After treatment, relative expression values were calculated in relation to untreated control Ct, which was assigned an arbitrary value equal to the unity. Control: G-W fruit injected with H2O; NDGA: G-W fruits injected with NDGA (100 μM). Both samples were harvested 8 days after beginning of treatment. Mean values ± SD of three independent experiments are shown. Student’s t-test determined statistical significance with respect to reference sample. (***) p-value < 0.001.

https://doi.org/10.1371/journal.pone.0196953.g007

Two different approaches were taken to investigate the effect of ABA on the expression of the fruit related NAC genes. First, we examined the expression after injecting to the receptacles 1-Nordihydroguaiaretic acid (NDGA), an inhibitor of the biosynthesis of ABA [59]. Second, we subjected receptacles to drought as this treatment increase endogenous ABA biosynthesis and induce premature ripening [5, 60]. The actual ABA content levels in receptacles were determined in these experiments (S11 Table). Fig 7 shows that expression of FaNAC006, FaNAC021, FaNAC022, FaNAC035 and FaNAC042 genes substantially diminished after NDGA addition. This clearly indicates that ABA regulates their expression and gives support that these genes are involved in the ripening process. However, FaNAC092 gene expression was not affected by this treatment.

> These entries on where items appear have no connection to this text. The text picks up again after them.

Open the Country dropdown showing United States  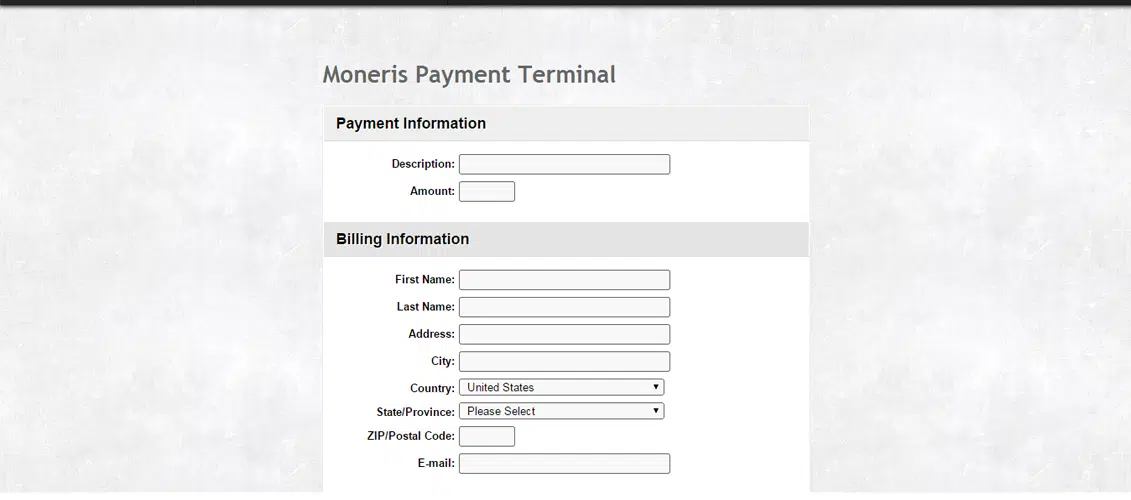[561, 387]
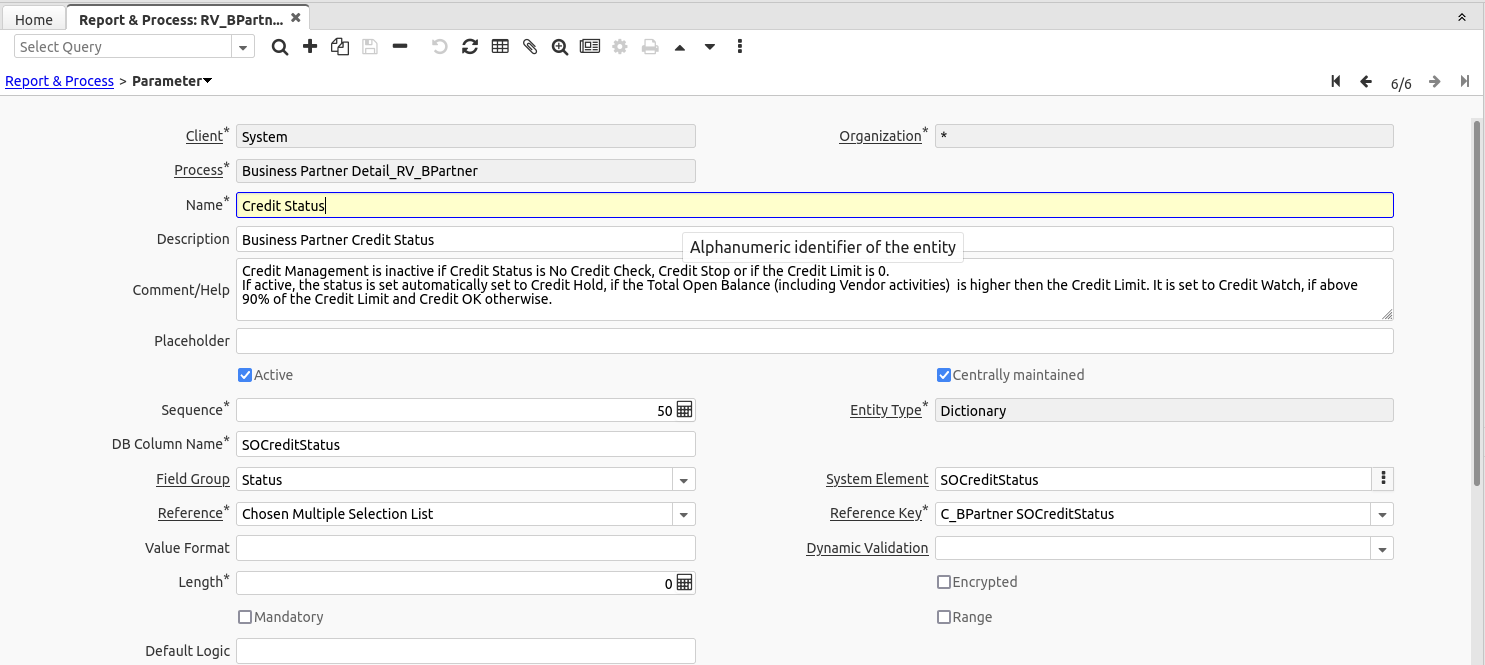Go to the previous record arrow
This screenshot has width=1485, height=665.
coord(1366,82)
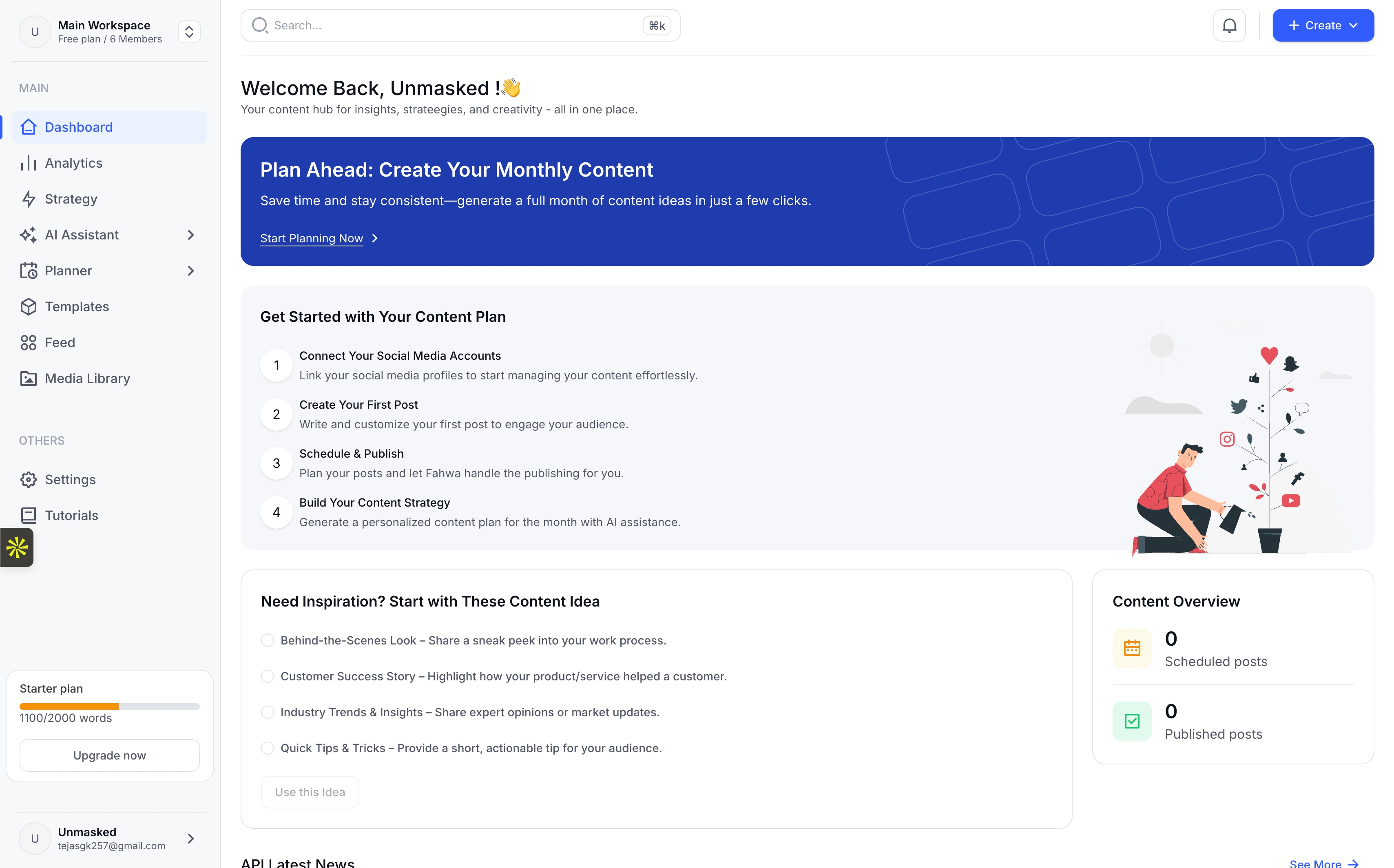The height and width of the screenshot is (868, 1394).
Task: Select the Behind-the-Scenes Look idea radio
Action: click(267, 640)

In contrast, no noticeable changes were observed in the expression of these genes (except for FaNAC022) when the fruits were submitted to drought (Fig 8). So, it appears that drought-induced water stress did not activate the expression of FaNAC006, FaNAC021, FaNAC035 and FaNAC042, even though it was accompanied by a noticeable increase in ABA content (S11 Table). This can be explained if we assume that the severity and the duration of this stress was not enough to induce the expression of these genes. In addition, it suggests that the expression mechanism of these NAC genes in response to ABA and dehydration are more complex than expected, and that some other factors are required. It is worth noting that the experiments of drought stress were done with fruits detached from the plant by maintaining the pedicels into MS medium with sucrose (control fruits) or exposed to the air (drought). Sucrose induces fruit ripening by regulating ABA levels through mechanisms remaining largely unknown [4]. Recent studies of a strawberry ABA-stress-ripening TF, FaASR, shown that it works downstream of a common transduction pathway for ABA and sucrose signals in fruit ripening, supporting the relationship of ABA and sucrose in the ripening mechanism of strawberry [61]. Also, it has been reported that sucrose-modulated FaASR transcriptional levels could be mediated via both an ABA-dependent and ABA-independent pathways [61]. Thus, sucrose can influence the expression of these strawberry NAC genes. Further studies need to be done to probe this.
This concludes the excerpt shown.